The WaPo ran this piece on the North Korean cheering squad, which gives some insight into how and why perceptions of the North have changed so dramatically in recent years. I know a single quote does not a social trend make, but still, there is something SERIOUSLY wrong when you have people making statements like this:
“They give me chills of excitement,” said Park Seung Jin, a 27-year-old restaurateur who came to the games just to see the women. “We are one nation divided by foreign powers. These women help us to see Korea as one. … North Korea is no longer my enemy. It is not South Korea’s enemy either.”
MBC, by the way, played a special on the girls last night - even my fiance, who spent her youth as a Young Pioneer in Soviet-dominated Mongolia, was absolutely horrorfied by what she saw, both from the cheering girls themselves and the South Korean fans who seemingly bought into their bullshit.
(Hat tip to Kevin at IA)



6 Comments
Disgusting stuff. South Koreans will have only themselves to blame (not that that will stop them from blaming others) for any consequences of their moral and intellectual disarmament in the face of North Korea’s tried and tested propaganda schemes.
It seems that maybe the SouKos are buying problems from the same shop that the Saudis and Egyptians were shopping from a coupla decades back.

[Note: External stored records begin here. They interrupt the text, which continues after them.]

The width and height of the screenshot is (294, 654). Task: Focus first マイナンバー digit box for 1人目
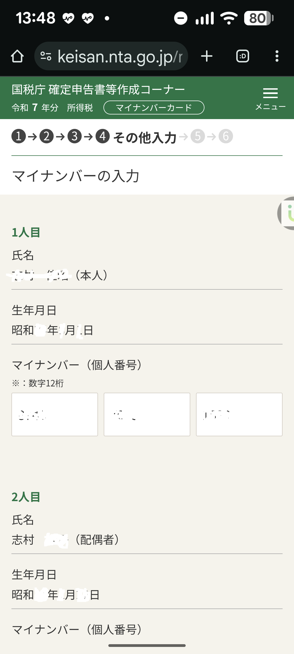click(x=55, y=414)
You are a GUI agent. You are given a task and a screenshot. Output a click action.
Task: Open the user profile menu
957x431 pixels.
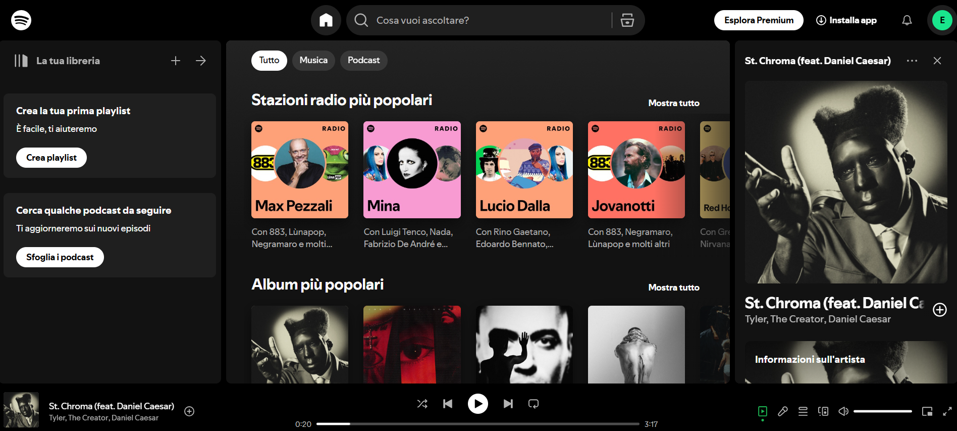[x=942, y=20]
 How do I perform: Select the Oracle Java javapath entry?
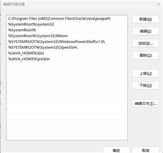click(x=67, y=19)
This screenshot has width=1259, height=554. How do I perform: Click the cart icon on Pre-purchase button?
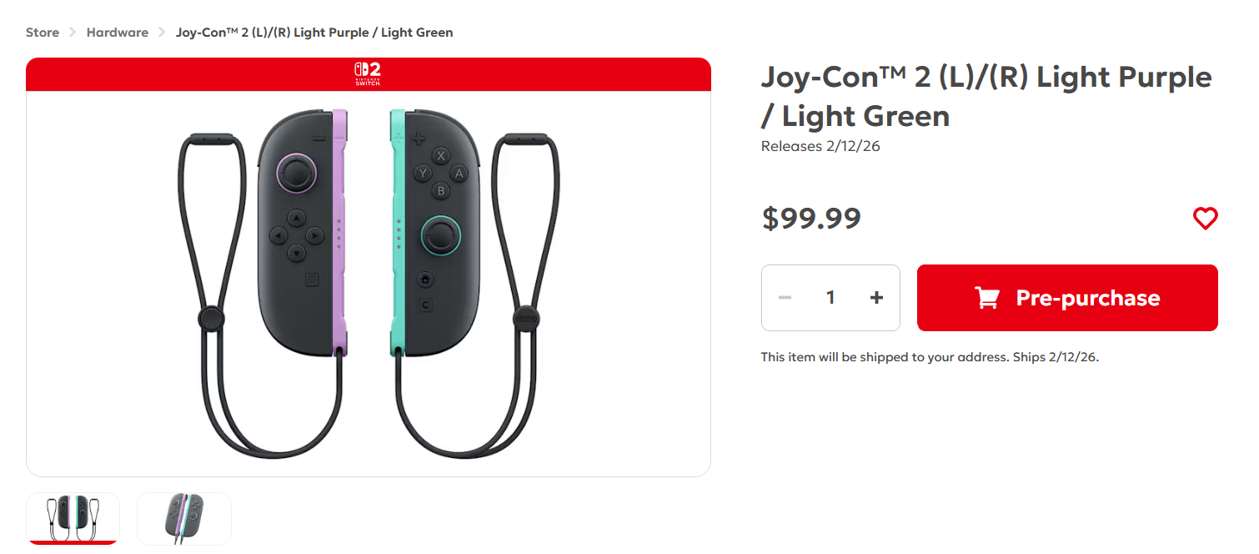click(987, 298)
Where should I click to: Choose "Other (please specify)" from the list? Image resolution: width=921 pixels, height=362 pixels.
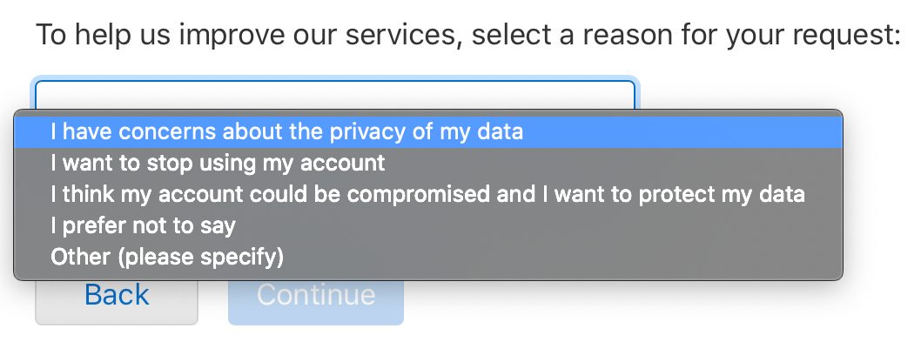pos(167,257)
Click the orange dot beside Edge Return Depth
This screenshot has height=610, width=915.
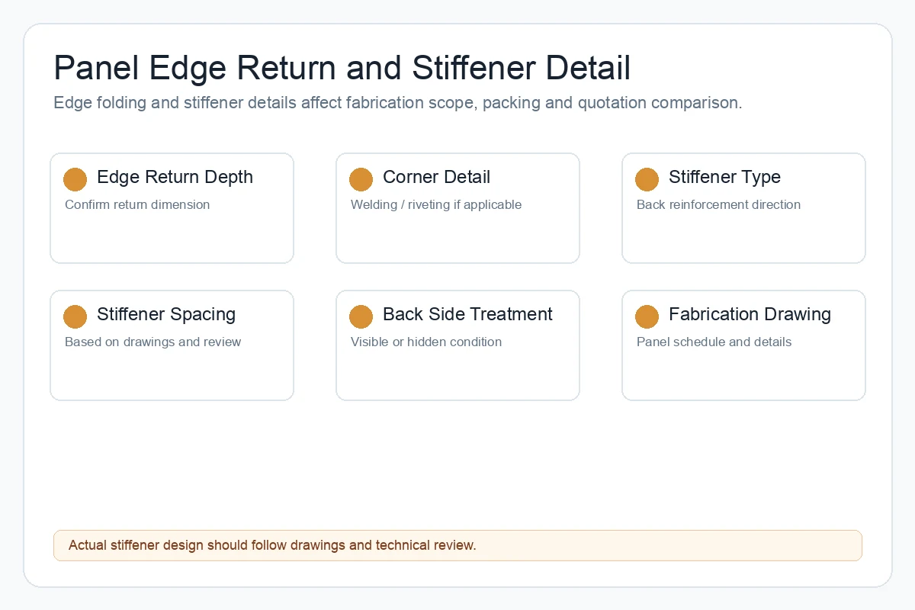click(x=75, y=179)
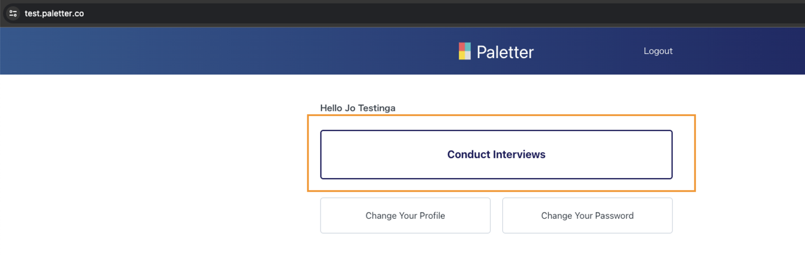Log out using the Logout link
805x256 pixels.
pos(658,51)
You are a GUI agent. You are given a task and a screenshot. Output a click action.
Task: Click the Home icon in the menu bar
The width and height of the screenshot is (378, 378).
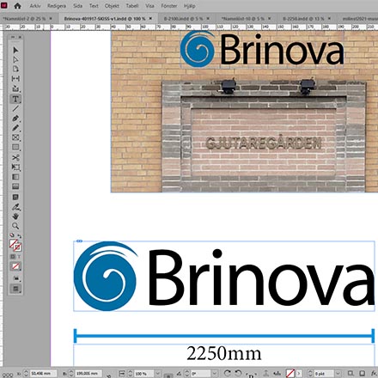click(x=17, y=6)
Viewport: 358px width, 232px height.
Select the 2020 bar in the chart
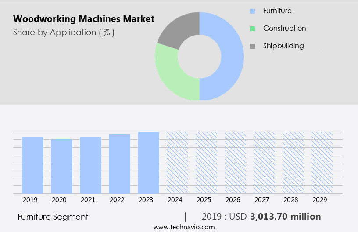61,166
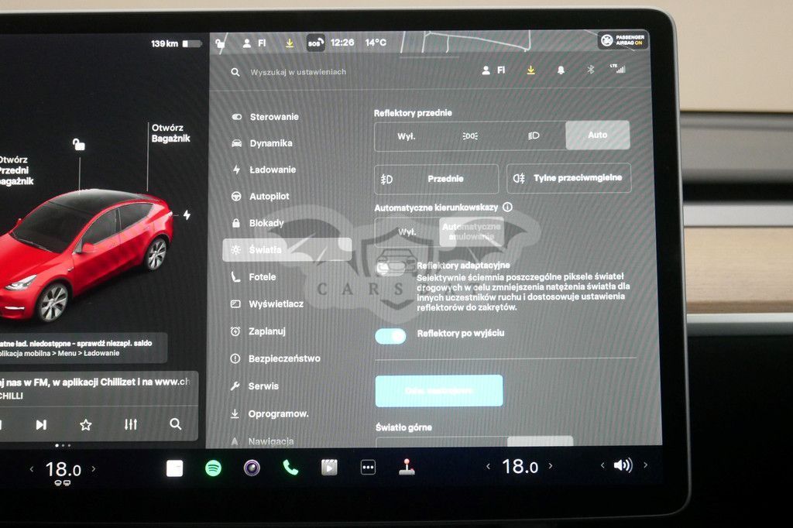Toggle Reflektory po wyjściu switch
The height and width of the screenshot is (528, 793).
tap(390, 336)
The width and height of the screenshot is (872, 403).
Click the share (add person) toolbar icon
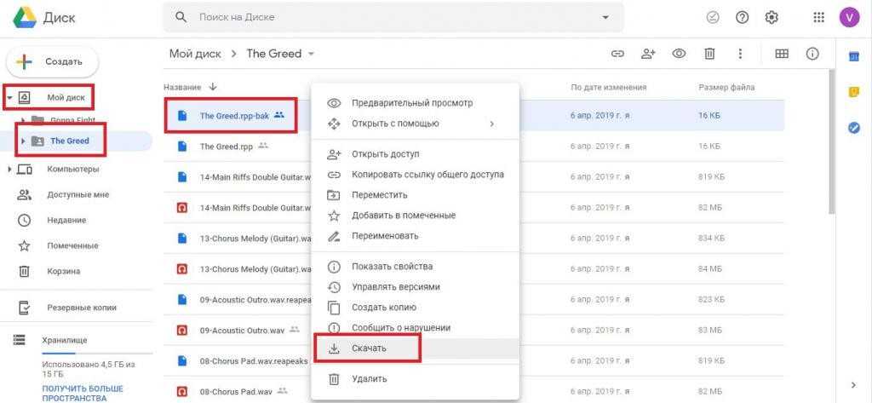click(648, 54)
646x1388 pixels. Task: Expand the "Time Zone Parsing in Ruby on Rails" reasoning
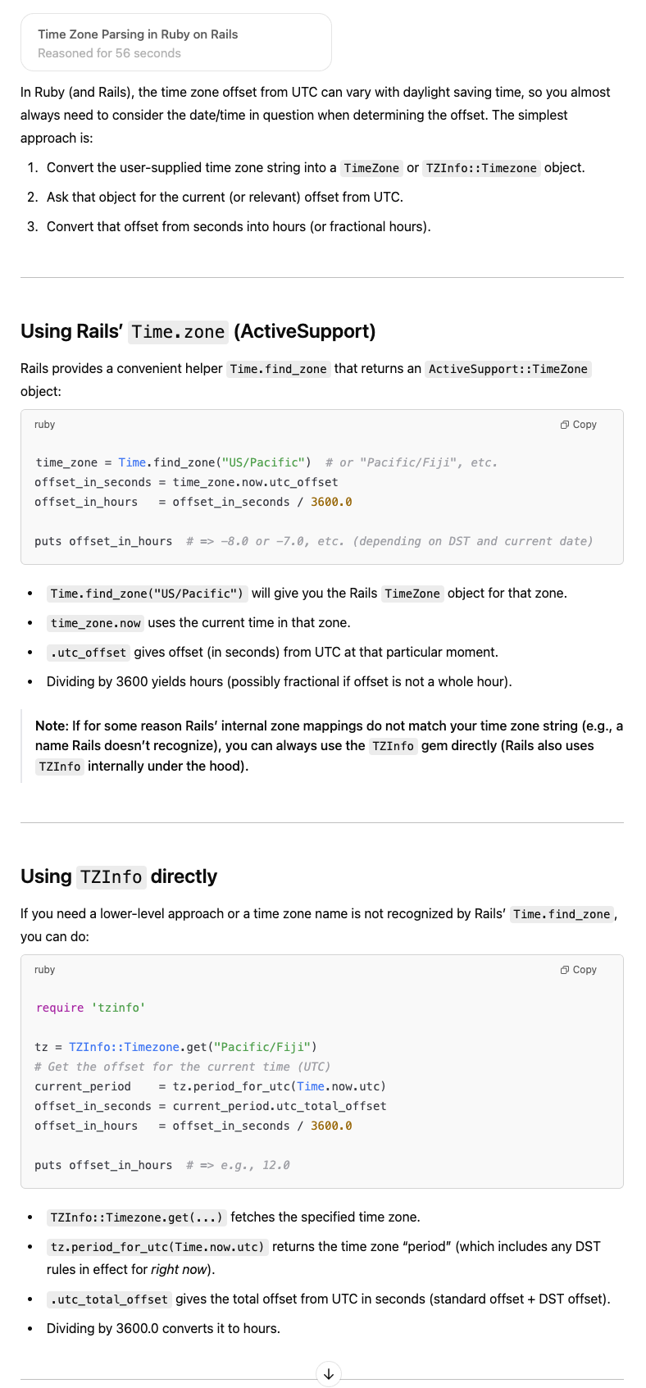click(138, 34)
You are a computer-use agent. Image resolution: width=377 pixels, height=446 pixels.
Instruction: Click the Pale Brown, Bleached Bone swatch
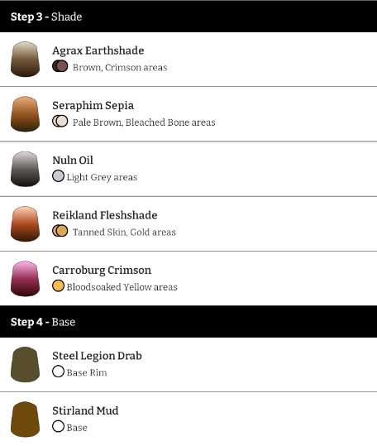(x=60, y=122)
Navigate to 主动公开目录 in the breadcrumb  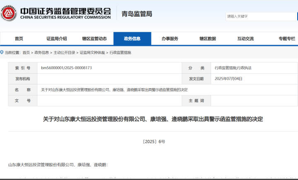[64, 53]
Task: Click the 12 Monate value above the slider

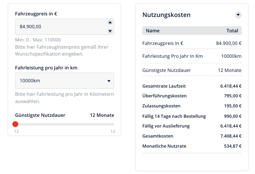Action: [x=102, y=115]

If I may quote myself: “Last week was a week full of wonder and awe, one in which we saw how delightful and enchanting tyranny can be.”
There’s a little part in all of us that longs in a big way for a utopia, and tyranny is the only way by which we can gratify it. By contrast, freedom is almost invariably messy, ugly and offensive. Freedom is disgusting. Freedom makes us sick. It looks and talks like George W. Bush.
Park Seung Jin saw utopia.
freedom makes you sick?
fine but dont push your anti-freedom shit on me.
Quick Question: After reading this article here: http://www.cnn.com/2003/WORLD/.....erleaders/
I have to ask, did this one event backfire on the Norks? Is the response to this more appeasement or a heartfelt step backward saying “what the hell is this?”
I’m trying to give more perspective to people arguing politics on a movie website…
you “non-koreans” don’t understand…
In Koreans, North and South… There is a burning desire for reunification in all of our hearts…
We have been tragically divided nation for 50 years now… and prospects for reunification are looking brighter with the advent of the Sunshine policy and policies of engagement
Its only natural, and even desirable that South Koreans should embrace their Northern brothers.
How would you feel if, during the American Civil War, the Confederate South had successfully separated from the North?? The result would have been unimaginable despair, deep bitterness and hatred, economic turmoil, and forever-lost opportunities…
Korea has suffered all of this and more…. and we are sick and tired of it… Its time we reunited…
America should help us… not destroy our dreams…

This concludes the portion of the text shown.